The line at the front of the hall has finally diminished to fewer than a dozen people so I move toward the casket and wait my turn.
They’ve done a nice job with the holo-projections. The image of Dr. Quickly smiling serenely near the front of the room looks nearly lifelike. I suspect ASCOTT put a lot of money into the presentation. The Allied Scientific Coalition of Time Travelers donated the building and made a big fuss about hosting the official funeral. After the service, the casket is getting buried in the Dr. Quickly Memorial Rose Garden. I catch sight of the new director of ASCOTT, Jermaine Clevis, looking smug as he greets guests.
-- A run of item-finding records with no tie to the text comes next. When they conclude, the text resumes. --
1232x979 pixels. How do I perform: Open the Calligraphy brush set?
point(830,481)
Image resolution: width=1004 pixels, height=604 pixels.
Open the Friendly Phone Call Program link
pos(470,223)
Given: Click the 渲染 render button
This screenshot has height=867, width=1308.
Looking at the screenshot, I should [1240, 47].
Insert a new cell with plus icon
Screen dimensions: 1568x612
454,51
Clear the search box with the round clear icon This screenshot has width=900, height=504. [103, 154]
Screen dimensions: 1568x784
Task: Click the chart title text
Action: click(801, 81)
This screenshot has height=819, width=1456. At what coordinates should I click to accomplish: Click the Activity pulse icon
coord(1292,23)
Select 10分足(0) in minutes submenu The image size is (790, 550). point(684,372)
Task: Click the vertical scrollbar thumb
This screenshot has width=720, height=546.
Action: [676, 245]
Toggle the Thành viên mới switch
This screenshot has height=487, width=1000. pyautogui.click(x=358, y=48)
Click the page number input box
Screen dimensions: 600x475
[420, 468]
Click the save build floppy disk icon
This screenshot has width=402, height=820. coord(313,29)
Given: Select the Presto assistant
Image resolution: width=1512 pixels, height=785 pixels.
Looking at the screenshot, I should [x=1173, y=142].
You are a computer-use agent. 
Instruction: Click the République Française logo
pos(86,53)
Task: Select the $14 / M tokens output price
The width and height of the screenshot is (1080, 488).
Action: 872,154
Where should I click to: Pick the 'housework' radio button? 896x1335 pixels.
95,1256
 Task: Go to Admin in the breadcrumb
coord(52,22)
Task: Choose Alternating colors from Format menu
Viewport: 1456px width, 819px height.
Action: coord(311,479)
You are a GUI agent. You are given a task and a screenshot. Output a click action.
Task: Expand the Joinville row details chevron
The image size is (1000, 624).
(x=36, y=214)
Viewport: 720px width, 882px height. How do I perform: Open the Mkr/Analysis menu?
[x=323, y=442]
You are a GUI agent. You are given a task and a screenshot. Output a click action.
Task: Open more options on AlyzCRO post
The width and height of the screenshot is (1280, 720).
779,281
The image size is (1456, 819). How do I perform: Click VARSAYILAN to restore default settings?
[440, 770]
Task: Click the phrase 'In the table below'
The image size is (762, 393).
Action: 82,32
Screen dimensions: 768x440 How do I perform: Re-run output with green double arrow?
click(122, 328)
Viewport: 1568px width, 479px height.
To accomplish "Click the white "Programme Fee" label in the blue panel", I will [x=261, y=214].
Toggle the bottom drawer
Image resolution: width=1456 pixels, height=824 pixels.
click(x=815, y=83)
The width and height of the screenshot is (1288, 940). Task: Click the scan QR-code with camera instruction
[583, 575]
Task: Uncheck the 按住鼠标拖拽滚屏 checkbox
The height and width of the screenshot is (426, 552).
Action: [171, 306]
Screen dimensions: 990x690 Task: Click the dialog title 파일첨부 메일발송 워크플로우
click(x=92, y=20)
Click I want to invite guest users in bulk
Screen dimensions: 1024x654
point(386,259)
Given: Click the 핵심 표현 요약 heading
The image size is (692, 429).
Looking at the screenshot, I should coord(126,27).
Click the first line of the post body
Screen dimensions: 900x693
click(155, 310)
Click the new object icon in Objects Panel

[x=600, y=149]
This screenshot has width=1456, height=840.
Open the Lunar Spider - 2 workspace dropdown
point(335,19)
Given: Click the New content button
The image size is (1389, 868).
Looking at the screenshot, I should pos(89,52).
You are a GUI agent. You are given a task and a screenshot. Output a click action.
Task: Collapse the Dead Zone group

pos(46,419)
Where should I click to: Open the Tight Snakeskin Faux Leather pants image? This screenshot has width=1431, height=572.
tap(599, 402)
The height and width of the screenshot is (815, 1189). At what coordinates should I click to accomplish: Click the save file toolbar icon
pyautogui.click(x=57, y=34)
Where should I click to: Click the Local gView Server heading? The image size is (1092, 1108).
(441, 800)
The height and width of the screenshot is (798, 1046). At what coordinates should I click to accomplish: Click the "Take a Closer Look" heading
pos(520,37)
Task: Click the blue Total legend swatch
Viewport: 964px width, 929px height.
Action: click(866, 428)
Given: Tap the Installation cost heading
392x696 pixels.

He must feel that hosting the funeral of the most accomplished scientist in the history of time travel will be good for his reputation. He might feel less inclined to believe that if he knew we stuffed the casket full of sandbags.
When it’s finally my turn to pay my respects, I run my hand over the casket. The glossy mahogany has some sort of smudge-repelling varnish. I absentmindedly trace the words “Hi Doc” on the finish. Moments after I pull my hand away, my fingerprints disappear. It’s a cool feature but it’s overkill. Not like he’ll see them anyway.
I slip my hands back into my pockets and check out the simple photograph perched on a stand next to the casket. Mym brought it along to contribute. The man who has taught me everything I know about time is smiling back at me in black and white. The 8x10 photo shows Harry just a bit older than when I first met him, a gray-haired senior citizen with cheerful eyes and a Florida suntan. Despite the building bearing his name, I know all this formality was never his style. The man in the photo wouldn’t be caught dead in this place.